Using madness as motivation
Whatever’s triggering your anger, you can harness that explosive energy into something good, either for yourself or your community—ideally both. As psychologist Ryan Martin, PhD, author of Why We Get Mad: How to Use Your Anger for Positive Change, says in a forthcoming article about how anger can affect your health, “Anger alerts us to a potential injustice, and it energizes us to confront that injustice.”
This could mean seeking therapy because you’re having a hard time keeping your anger under control, or this could look like engaging in activism so you can get involved with a cause you’re fiercely passionate about. If issues like climate change, gun violence, racial injustice, or lack of access to affordable, equitable health care infuriate you, for example, chances are there are other people who feel the same way and who are taking action. “Being in community is a way to navigate rage,” psychologist Cicely Horsham-Brathwaite, PhD, previously told SELF. “Rage is not just an individual experience; it is a communal, collective experience.”
Taking care of yourself
Like all intense emotions, anger’s effects can go beyond your mind. Your physical body will feel the stress too, so it’s imperative to be gentle with yourself. When you can’t seem to get out of your head, do something—anything—that feels soothing. If you have a second to simply pay attention to your breath, do a mental body scan or go for a slow walk in a calming environment, you may be surprised to realize that you’re super hungry, exhausted from lack of sleep, or restless from spending too many hours at your desk.

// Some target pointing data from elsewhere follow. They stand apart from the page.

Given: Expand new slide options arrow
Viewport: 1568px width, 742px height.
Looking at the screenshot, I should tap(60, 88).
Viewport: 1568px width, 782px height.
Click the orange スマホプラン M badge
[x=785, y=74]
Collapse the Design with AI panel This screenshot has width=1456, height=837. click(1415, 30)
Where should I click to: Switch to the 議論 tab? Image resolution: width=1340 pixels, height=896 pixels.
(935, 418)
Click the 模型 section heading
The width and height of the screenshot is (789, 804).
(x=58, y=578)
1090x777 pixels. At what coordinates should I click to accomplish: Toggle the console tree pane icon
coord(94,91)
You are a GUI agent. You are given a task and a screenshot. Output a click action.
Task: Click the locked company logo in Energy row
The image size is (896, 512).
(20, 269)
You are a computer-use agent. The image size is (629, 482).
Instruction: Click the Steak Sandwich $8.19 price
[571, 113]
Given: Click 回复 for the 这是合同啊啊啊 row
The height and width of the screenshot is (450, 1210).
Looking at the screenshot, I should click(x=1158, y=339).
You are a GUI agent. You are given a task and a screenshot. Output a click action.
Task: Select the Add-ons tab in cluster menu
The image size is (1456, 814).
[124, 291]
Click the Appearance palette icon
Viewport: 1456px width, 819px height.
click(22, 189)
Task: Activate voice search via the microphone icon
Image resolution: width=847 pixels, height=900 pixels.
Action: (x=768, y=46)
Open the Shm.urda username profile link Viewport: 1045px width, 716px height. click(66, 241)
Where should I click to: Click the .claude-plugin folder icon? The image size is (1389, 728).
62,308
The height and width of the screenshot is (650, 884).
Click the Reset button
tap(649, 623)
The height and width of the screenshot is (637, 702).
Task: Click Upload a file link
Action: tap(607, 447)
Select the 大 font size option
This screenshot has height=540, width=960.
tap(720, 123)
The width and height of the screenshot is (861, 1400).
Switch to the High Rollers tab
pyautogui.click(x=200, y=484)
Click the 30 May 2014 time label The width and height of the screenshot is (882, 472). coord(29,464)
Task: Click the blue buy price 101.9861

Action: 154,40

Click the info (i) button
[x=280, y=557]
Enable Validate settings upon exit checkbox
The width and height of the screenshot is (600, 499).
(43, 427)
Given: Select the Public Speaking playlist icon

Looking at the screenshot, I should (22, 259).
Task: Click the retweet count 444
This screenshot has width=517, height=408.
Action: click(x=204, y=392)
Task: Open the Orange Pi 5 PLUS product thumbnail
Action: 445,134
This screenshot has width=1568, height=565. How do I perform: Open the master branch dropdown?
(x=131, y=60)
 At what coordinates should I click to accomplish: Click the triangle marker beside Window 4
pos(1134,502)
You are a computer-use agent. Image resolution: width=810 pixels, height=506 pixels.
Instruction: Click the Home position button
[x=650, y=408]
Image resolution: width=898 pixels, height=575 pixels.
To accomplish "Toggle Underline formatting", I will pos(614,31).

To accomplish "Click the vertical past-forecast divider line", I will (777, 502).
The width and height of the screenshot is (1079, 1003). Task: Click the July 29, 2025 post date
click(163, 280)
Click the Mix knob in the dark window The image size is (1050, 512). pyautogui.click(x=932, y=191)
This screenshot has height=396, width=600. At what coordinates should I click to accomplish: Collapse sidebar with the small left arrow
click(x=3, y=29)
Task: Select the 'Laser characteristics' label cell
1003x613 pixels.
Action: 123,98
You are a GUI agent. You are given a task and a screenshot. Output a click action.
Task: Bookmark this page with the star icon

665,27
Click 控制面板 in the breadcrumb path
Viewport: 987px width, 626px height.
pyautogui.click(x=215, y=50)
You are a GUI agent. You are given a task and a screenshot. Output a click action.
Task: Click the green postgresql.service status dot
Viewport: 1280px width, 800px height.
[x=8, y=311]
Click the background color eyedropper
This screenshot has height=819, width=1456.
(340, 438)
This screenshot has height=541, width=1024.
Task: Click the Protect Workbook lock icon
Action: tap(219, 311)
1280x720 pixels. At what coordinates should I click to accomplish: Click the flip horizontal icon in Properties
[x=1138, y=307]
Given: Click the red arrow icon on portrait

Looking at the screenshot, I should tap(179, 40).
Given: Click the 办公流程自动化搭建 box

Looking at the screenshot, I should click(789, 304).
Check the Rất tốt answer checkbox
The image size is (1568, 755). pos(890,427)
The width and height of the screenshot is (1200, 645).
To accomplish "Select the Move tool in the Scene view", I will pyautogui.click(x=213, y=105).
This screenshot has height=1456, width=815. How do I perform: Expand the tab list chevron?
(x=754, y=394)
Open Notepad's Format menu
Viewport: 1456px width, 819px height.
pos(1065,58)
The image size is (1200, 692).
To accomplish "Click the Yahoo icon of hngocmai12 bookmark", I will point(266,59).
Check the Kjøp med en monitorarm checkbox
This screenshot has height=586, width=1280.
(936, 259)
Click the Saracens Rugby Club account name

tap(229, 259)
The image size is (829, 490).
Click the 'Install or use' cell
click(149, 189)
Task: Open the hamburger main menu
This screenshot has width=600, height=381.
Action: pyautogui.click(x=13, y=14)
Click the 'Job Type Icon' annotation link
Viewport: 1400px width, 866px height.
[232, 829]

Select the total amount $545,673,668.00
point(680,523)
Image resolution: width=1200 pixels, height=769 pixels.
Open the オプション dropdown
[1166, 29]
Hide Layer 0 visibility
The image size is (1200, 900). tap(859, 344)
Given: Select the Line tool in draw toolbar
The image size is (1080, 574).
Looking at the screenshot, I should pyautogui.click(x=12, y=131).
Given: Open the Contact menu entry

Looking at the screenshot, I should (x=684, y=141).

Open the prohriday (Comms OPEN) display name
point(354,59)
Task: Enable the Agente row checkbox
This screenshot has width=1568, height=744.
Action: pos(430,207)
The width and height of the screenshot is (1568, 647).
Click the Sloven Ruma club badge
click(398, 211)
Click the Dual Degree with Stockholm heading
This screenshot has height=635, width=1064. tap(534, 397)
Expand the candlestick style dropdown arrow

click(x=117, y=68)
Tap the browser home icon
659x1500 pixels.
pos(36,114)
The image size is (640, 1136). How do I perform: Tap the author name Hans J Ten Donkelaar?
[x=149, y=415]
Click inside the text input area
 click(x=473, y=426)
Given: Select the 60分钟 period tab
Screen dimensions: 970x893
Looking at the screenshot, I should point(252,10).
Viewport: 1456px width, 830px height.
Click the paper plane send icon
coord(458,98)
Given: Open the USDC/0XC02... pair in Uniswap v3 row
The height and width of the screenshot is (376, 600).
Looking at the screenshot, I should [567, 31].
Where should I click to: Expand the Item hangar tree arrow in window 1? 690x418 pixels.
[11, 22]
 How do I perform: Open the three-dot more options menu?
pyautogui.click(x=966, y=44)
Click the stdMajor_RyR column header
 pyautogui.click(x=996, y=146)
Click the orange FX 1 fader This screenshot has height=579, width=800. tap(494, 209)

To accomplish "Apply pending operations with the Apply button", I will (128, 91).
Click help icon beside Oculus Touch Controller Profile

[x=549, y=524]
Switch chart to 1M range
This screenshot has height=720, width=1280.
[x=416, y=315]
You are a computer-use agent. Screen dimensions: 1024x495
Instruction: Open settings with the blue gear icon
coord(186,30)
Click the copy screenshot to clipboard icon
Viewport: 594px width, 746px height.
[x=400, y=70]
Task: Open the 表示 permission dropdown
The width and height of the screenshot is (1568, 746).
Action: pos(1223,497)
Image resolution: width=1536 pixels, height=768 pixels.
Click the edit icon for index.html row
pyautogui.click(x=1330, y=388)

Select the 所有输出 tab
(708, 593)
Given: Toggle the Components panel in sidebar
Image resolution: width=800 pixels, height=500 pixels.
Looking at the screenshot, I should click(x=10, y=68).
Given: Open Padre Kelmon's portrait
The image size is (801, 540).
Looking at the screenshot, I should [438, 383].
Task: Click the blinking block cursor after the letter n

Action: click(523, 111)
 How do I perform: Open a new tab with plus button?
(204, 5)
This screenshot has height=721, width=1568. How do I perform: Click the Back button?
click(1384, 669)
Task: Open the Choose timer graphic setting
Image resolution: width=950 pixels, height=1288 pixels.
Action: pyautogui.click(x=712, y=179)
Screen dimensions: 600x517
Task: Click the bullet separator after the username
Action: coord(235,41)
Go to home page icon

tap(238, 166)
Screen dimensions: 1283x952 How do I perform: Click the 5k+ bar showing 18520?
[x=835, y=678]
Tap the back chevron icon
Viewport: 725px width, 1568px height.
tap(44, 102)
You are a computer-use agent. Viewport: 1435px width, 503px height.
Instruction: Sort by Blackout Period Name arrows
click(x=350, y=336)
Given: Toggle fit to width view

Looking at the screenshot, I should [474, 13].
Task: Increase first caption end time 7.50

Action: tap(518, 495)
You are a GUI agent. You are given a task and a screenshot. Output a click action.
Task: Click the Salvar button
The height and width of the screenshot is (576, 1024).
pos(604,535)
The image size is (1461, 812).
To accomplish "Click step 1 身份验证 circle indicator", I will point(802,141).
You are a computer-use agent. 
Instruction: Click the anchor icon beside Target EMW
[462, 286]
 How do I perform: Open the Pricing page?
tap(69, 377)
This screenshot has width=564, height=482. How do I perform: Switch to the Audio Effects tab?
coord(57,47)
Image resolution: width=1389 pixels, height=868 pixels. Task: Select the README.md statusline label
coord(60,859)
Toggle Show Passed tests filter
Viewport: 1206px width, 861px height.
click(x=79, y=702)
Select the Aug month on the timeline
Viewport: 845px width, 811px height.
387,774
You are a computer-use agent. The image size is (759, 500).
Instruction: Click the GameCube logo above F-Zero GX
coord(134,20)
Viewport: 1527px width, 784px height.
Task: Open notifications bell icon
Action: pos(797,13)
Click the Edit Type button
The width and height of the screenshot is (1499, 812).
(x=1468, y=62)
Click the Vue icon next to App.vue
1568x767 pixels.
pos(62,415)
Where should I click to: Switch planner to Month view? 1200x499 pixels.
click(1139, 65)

You can’t help yourself or be there for your community if you don’t practice self-care. That’s something my anxiety has taught me too. After my last panic attack, the rage eventually retreated (and, not to worry, I took it as my sign to find a new therapist). Now, when those uncomfortable feelings swell to the surface, I try to pay close attention to the anger in particular, because I know it’s trying to tell me something. Anger is a flashing signal that helps us survive—but only if we listen to it.